#### What is needed:
Copy out the items below with "time range" changed to "period". Leave every other word as it is.
START
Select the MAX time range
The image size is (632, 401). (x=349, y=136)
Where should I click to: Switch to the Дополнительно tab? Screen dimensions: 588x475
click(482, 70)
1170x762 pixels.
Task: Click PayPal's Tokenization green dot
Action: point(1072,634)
END
#### Answer in full:
Select the MAX period
The image size is (632, 401). (x=349, y=136)
Where should I click to: Switch to the Дополнительно tab? Screen dimensions: 588x475
click(482, 70)
1170x762 pixels.
Task: Click PayPal's Tokenization green dot
Action: point(1072,634)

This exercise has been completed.